If there were pre-existing proceedings before the High Court that relate to the arbitration, for instance where a party approached the court to appoint an arbitrator, the award should be filed within the same cause, otherwise it shall be given its own cause number in the register.
The court fee for filing an award is Kenya Shillings 10,000/-. However, this does not include the fees for the application for its enforcement and any further documents that may be filed in litigating challenges to enforcement. Where the parties are represented by advocates, their costs are regulated. The time it takes to enforce an arbitral award depends on whether the proceedings on enforcement are disputed and the schedule of the court that is entertaining the proceedings.

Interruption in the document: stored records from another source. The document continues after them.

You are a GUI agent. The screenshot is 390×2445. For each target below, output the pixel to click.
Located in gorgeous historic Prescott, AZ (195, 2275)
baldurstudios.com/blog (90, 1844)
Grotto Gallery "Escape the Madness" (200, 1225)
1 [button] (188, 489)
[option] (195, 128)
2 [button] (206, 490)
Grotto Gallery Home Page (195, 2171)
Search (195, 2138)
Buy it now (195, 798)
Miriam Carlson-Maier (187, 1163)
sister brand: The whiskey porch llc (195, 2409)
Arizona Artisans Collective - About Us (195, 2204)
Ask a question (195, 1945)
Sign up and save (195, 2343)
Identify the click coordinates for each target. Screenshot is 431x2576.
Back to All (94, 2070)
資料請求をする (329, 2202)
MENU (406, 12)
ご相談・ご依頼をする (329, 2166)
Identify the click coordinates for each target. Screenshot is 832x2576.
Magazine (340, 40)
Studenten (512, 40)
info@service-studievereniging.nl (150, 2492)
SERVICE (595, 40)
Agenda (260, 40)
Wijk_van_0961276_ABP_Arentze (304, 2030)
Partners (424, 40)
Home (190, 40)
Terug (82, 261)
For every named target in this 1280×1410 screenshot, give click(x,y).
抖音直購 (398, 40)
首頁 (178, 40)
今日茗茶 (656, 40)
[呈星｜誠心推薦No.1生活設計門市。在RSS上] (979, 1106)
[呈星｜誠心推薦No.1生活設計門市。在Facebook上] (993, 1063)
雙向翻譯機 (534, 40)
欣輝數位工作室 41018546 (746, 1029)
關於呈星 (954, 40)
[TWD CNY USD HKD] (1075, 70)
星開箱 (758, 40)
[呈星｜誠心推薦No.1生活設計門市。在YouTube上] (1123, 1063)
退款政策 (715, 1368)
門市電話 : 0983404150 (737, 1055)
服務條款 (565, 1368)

The enforcement of an award, irrespective of the state in which it was made, may be refused on several grounds. These include:
• a party to the arbitration agreement was under some incapacity;
• the arbitration agreement is invalid under the law to which the parties have subjected it or under the law of the state where it was made;
• the party against whom the award was made was not given proper notice of the arbitrator’s appointment or of the arbitral proceedings or was unable to present his or her case;
• the award deals with a dispute not contemplated by the parties or not falling within the terms of the reference to arbitration or decided matters beyond the scope of the reference, provided that those parts are not severable from the rest of the award;
• the composition of the tribunal or its procedure was not as agreed by the parties or in accordance with the law of the state where the arbitration took place;
• the award has not yet become binding or has been set aside or suspended by a court of the state in which, or under the law of which, it was made;
• the making of the award was induced or affected by fraud, bribery, corruption or undue influence;
• the subject matter of the dispute is not capable of settlement by arbitration under Kenyan law;
• the enforcement of the award would be contrary to the public policy of Kenya. Additionally, under the Limitation of Actions Act, an action to enforce an award may not be brought after six years.